Received-SPF: pass (google.com: domain of linux-kernel-owner@vger.kernel.org designates 2620:137:e000::1:20 as permitted sender) client-ip=2620:137:e000::1:20;
Date:   Thu, 24 Feb 2022 17:28:19 -0800
Message-Id: <20220225012819.1807147-1-surenb@google.com>
Mime-Version: 1.0
Subject: [RFC 1/1] mm: page_alloc: replace mm_percpu_wq with kthreads in drain_all_pages
From:   Suren Baghdasaryan <surenb@google.com>
To:     akpm@linux-foundation.org
Cc:     hannes@cmpxchg.org, mhocko@suse.com, pmladek@suse.com,
        peterz@infradead.org, guro@fb.com, shakeelb@google.com,
        minchan@kernel.org, timmurray@google.com, linux-mm@kvack.org,
        linux-kernel@vger.kernel.org, kernel-team@android.com,
        surenb@google.com
Content-Type: text/plain; charset="UTF-8"
Precedence: bulk

Sending as an RFC to confirm if this is the right direction and to
clarify if other tasks currently executed on mm_percpu_wq should be
also moved to kthreads. The patch seems stable in testing but I want
to collect more performance data before submitting a non-RFC version.

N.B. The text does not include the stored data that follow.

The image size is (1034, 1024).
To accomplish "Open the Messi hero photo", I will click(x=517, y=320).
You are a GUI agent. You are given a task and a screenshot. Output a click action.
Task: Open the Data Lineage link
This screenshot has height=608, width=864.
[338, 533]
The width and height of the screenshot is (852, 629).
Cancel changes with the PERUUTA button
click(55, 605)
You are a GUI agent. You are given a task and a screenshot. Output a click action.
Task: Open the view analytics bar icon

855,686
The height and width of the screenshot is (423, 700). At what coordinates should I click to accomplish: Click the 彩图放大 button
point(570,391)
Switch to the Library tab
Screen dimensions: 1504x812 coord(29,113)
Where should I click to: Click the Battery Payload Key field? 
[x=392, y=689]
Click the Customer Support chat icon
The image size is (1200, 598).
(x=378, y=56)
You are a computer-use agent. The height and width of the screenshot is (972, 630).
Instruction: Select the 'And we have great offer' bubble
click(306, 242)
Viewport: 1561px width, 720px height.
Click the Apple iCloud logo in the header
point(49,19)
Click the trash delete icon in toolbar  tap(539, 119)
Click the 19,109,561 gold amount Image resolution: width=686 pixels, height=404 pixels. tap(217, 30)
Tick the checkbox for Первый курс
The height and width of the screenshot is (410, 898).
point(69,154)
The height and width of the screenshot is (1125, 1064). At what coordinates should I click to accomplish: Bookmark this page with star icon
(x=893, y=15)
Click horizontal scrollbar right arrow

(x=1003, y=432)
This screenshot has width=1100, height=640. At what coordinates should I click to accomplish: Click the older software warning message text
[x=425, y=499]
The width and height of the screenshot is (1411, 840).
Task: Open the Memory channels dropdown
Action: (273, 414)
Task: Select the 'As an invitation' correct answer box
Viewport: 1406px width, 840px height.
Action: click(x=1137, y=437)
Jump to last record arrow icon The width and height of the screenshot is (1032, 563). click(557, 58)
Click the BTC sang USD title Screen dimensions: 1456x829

Currently drain_all_pages uses mm_percpu_wq to drain pages from pcp
list during direct reclaim. The tasks on a workqueue can be delayed
by other tasks in the workqueues using the same per-cpu worker pool.
This results in sizable delays in drain_all_pages when cpus are highly
contended.
Memory management operations designed to relieve memory pressure should
not be allowed to block by other tasks, especially if the task in direct
reclaim has higher priority than the blocking tasks.
Replace the usage of mm_percpu_wq with per-cpu low priority FIFO
kthreads to execute draining tasks.

Suggested-by: Petr Mladek <pmladek@suse.com>
Signed-off-by: Suren Baghdasaryan <surenb@google.com>
---
 mm/page_alloc.c | 84 ++++++++++++++++++++++++++++++++++++++++---------
 1 file changed, 70 insertions(+), 14 deletions(-)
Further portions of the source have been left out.